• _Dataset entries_
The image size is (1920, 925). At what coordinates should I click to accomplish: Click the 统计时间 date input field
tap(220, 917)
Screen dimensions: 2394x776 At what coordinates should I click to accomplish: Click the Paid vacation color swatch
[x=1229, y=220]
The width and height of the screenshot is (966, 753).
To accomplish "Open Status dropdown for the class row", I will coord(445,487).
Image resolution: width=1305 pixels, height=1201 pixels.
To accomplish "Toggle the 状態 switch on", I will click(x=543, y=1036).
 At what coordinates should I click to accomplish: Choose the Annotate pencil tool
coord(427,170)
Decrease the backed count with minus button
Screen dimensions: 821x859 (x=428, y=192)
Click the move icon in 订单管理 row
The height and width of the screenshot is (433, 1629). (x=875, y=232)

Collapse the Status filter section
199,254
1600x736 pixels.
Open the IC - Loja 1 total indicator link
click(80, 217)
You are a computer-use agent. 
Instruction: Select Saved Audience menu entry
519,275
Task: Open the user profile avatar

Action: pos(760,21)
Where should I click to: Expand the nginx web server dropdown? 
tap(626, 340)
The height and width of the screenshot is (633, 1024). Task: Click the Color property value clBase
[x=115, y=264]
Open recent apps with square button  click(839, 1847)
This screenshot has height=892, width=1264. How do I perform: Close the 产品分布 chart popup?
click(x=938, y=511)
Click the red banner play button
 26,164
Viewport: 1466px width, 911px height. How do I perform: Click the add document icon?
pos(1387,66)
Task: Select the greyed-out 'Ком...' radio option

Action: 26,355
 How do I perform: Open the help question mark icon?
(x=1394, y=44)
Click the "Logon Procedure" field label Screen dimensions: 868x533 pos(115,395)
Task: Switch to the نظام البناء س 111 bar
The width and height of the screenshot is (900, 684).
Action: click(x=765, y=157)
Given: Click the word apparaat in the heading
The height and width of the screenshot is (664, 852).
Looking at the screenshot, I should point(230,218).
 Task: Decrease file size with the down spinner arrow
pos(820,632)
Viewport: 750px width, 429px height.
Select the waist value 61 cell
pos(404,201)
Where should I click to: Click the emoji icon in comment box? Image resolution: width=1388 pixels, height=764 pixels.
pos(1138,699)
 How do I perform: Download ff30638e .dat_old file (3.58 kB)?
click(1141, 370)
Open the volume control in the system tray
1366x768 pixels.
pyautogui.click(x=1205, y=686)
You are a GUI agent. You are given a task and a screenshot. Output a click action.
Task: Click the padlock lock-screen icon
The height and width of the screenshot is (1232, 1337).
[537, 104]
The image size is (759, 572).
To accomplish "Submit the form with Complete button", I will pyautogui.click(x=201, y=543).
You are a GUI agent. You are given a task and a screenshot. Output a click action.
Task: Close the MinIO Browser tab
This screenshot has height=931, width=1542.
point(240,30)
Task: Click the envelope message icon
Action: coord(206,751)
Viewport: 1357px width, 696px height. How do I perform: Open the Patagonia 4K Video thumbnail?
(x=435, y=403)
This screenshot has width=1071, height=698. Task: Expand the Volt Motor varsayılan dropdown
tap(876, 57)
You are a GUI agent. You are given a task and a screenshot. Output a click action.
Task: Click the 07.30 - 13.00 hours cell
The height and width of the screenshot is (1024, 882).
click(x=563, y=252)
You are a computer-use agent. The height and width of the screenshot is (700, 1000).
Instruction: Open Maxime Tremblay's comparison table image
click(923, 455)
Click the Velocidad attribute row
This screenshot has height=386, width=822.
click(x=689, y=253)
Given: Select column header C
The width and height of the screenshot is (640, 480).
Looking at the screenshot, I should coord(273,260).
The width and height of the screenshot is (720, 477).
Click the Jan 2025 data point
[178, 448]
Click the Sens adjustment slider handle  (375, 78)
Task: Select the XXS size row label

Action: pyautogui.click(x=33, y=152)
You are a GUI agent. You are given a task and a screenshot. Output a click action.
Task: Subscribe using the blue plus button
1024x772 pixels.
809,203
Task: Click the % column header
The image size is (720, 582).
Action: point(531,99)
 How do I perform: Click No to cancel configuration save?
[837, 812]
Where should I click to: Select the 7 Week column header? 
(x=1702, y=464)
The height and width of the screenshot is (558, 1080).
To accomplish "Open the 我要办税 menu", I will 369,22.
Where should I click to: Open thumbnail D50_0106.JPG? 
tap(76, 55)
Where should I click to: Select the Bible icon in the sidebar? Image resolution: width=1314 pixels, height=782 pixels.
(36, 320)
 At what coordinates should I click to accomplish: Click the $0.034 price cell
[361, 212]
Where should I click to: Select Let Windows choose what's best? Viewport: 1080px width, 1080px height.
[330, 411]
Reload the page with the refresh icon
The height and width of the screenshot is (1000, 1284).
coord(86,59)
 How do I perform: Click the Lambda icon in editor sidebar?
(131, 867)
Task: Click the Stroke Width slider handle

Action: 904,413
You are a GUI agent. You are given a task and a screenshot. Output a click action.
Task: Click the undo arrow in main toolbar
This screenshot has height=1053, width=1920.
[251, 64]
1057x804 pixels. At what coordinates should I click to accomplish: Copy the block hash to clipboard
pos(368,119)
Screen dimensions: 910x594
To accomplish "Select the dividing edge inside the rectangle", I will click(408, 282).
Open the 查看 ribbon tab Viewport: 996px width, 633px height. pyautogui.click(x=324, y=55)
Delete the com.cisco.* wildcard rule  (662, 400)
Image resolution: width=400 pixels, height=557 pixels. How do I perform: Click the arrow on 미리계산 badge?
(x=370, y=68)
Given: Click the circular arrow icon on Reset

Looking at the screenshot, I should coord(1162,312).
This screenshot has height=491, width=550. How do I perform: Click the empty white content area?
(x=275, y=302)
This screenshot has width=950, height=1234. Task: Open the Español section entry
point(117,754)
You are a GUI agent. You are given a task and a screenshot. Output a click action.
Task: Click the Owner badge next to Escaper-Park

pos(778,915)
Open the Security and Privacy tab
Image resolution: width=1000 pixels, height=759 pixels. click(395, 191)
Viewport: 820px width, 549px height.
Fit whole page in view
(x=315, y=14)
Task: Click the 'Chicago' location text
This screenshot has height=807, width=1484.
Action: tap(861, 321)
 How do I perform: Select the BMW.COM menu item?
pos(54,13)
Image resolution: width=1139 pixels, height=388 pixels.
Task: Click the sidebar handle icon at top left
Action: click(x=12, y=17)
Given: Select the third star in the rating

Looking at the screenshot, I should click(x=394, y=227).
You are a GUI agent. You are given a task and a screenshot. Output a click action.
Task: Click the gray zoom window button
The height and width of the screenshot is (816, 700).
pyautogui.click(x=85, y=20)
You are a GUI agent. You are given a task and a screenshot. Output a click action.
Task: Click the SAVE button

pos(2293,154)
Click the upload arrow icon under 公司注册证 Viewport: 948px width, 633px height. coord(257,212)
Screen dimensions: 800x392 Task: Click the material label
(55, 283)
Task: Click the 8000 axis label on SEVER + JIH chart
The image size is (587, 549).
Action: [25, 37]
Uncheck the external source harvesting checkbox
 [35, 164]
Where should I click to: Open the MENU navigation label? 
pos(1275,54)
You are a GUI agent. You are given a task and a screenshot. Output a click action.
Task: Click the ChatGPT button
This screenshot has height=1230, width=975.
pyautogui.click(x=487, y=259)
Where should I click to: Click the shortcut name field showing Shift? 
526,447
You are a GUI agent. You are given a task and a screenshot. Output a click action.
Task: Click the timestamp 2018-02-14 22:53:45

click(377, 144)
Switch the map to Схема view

• _Prompt_
All the entries should be output exactly as given.

• _Response for this exercise_
The image size is (1920, 925). At what coordinates should I click to accomplish: Click the 统计时间 date input field
tap(220, 917)
Screen dimensions: 2394x776 At what coordinates should I click to accomplish: Click the Paid vacation color swatch
[x=1229, y=220]
The width and height of the screenshot is (966, 753).
To accomplish "Open Status dropdown for the class row", I will coord(445,487).
Image resolution: width=1305 pixels, height=1201 pixels.
To accomplish "Toggle the 状態 switch on", I will click(x=543, y=1036).
 At what coordinates should I click to accomplish: Choose the Annotate pencil tool
coord(427,170)
Decrease the backed count with minus button
Screen dimensions: 821x859 (x=428, y=192)
Click the move icon in 订单管理 row
The height and width of the screenshot is (433, 1629). (x=875, y=232)

Collapse the Status filter section
199,254
1600x736 pixels.
Open the IC - Loja 1 total indicator link
click(80, 217)
You are a computer-use agent. 
Instruction: Select Saved Audience menu entry
519,275
Task: Open the user profile avatar

Action: pos(760,21)
Where should I click to: Expand the nginx web server dropdown? 
tap(626, 340)
The height and width of the screenshot is (633, 1024). Task: Click the Color property value clBase
[x=115, y=264]
Open recent apps with square button  click(839, 1847)
This screenshot has height=892, width=1264. How do I perform: Close the 产品分布 chart popup?
click(x=938, y=511)
Click the red banner play button
 26,164
Viewport: 1466px width, 911px height. How do I perform: Click the add document icon?
pos(1387,66)
Task: Select the greyed-out 'Ком...' radio option

Action: 26,355
 How do I perform: Open the help question mark icon?
(x=1394, y=44)
Click the "Logon Procedure" field label Screen dimensions: 868x533 pos(115,395)
Task: Switch to the نظام البناء س 111 bar
The width and height of the screenshot is (900, 684).
Action: click(x=765, y=157)
Given: Click the word apparaat in the heading
The height and width of the screenshot is (664, 852).
Looking at the screenshot, I should point(230,218).
 Task: Decrease file size with the down spinner arrow
pos(820,632)
Viewport: 750px width, 429px height.
Select the waist value 61 cell
pos(404,201)
Where should I click to: Click the emoji icon in comment box? Image resolution: width=1388 pixels, height=764 pixels.
pos(1138,699)
 How do I perform: Download ff30638e .dat_old file (3.58 kB)?
click(1141, 370)
Open the volume control in the system tray
1366x768 pixels.
pyautogui.click(x=1205, y=686)
You are a GUI agent. You are given a task and a screenshot. Output a click action.
Task: Click the padlock lock-screen icon
The height and width of the screenshot is (1232, 1337).
[537, 104]
The image size is (759, 572).
To accomplish "Submit the form with Complete button", I will pyautogui.click(x=201, y=543).
You are a GUI agent. You are given a task and a screenshot. Output a click action.
Task: Close the MinIO Browser tab
This screenshot has height=931, width=1542.
point(240,30)
Task: Click the envelope message icon
Action: coord(206,751)
Viewport: 1357px width, 696px height. How do I perform: Open the Patagonia 4K Video thumbnail?
(x=435, y=403)
This screenshot has width=1071, height=698. Task: Expand the Volt Motor varsayılan dropdown
tap(876, 57)
You are a GUI agent. You are given a task and a screenshot. Output a click action.
Task: Click the 07.30 - 13.00 hours cell
The height and width of the screenshot is (1024, 882).
click(x=563, y=252)
You are a computer-use agent. The height and width of the screenshot is (700, 1000).
Instruction: Open Maxime Tremblay's comparison table image
click(923, 455)
Click the Velocidad attribute row
This screenshot has height=386, width=822.
click(x=689, y=253)
Given: Select column header C
The width and height of the screenshot is (640, 480).
Looking at the screenshot, I should coord(273,260).
The width and height of the screenshot is (720, 477).
Click the Jan 2025 data point
[178, 448]
Click the Sens adjustment slider handle  (375, 78)
Task: Select the XXS size row label

Action: pyautogui.click(x=33, y=152)
You are a GUI agent. You are given a task and a screenshot. Output a click action.
Task: Subscribe using the blue plus button
1024x772 pixels.
809,203
Task: Click the % column header
The image size is (720, 582).
Action: point(531,99)
 How do I perform: Click No to cancel configuration save?
[837, 812]
Where should I click to: Select the 7 Week column header? 
(x=1702, y=464)
The height and width of the screenshot is (558, 1080).
To accomplish "Open the 我要办税 menu", I will 369,22.
Where should I click to: Open thumbnail D50_0106.JPG? 
tap(76, 55)
Where should I click to: Select the Bible icon in the sidebar? Image resolution: width=1314 pixels, height=782 pixels.
(36, 320)
 At what coordinates should I click to accomplish: Click the $0.034 price cell
[361, 212]
Where should I click to: Select Let Windows choose what's best? Viewport: 1080px width, 1080px height.
[330, 411]
Reload the page with the refresh icon
The height and width of the screenshot is (1000, 1284).
coord(86,59)
 How do I perform: Click the Lambda icon in editor sidebar?
(131, 867)
Task: Click the Stroke Width slider handle

Action: 904,413
You are a GUI agent. You are given a task and a screenshot. Output a click action.
Task: Click the undo arrow in main toolbar
This screenshot has height=1053, width=1920.
[251, 64]
1057x804 pixels. At what coordinates should I click to accomplish: Copy the block hash to clipboard
pos(368,119)
Screen dimensions: 910x594
To accomplish "Select the dividing edge inside the rectangle", I will click(408, 282).
Open the 查看 ribbon tab Viewport: 996px width, 633px height. pyautogui.click(x=324, y=55)
Delete the com.cisco.* wildcard rule  (662, 400)
Image resolution: width=400 pixels, height=557 pixels. How do I perform: Click the arrow on 미리계산 badge?
(x=370, y=68)
Given: Click the circular arrow icon on Reset

Looking at the screenshot, I should coord(1162,312).
This screenshot has height=491, width=550. How do I perform: Click the empty white content area?
(x=275, y=302)
This screenshot has width=950, height=1234. Task: Open the Español section entry
point(117,754)
You are a GUI agent. You are given a task and a screenshot. Output a click action.
Task: Click the Owner badge next to Escaper-Park

pos(778,915)
Open the Security and Privacy tab
Image resolution: width=1000 pixels, height=759 pixels. click(395, 191)
Viewport: 820px width, 549px height.
Fit whole page in view
(x=315, y=14)
Task: Click the 'Chicago' location text
This screenshot has height=807, width=1484.
Action: tap(861, 321)
 How do I perform: Select the BMW.COM menu item?
pos(54,13)
Image resolution: width=1139 pixels, height=388 pixels.
Task: Click the sidebar handle icon at top left
Action: click(x=12, y=17)
Given: Select the third star in the rating

Looking at the screenshot, I should click(x=394, y=227).
You are a GUI agent. You are given a task and a screenshot. Output a click action.
Task: Click the gray zoom window button
The height and width of the screenshot is (816, 700).
pyautogui.click(x=85, y=20)
You are a GUI agent. You are given a task and a screenshot. Output a click action.
Task: Click the SAVE button

pos(2293,154)
Click the upload arrow icon under 公司注册证 Viewport: 948px width, 633px height. coord(257,212)
Screen dimensions: 800x392 Task: Click the material label
(55, 283)
Task: Click the 8000 axis label on SEVER + JIH chart
The image size is (587, 549).
Action: [25, 37]
Uncheck the external source harvesting checkbox
 [35, 164]
Where should I click to: Open the MENU navigation label? 
pos(1275,54)
You are a GUI agent. You are given a task and a screenshot. Output a click action.
Task: Click the ChatGPT button
This screenshot has height=1230, width=975.
pyautogui.click(x=487, y=259)
Where should I click to: Click the shortcut name field showing Shift? 
526,447
You are a GUI agent. You are given a task and a screenshot. Output a click action.
Task: Click the timestamp 2018-02-14 22:53:45

click(377, 144)
Switch the map to Схема view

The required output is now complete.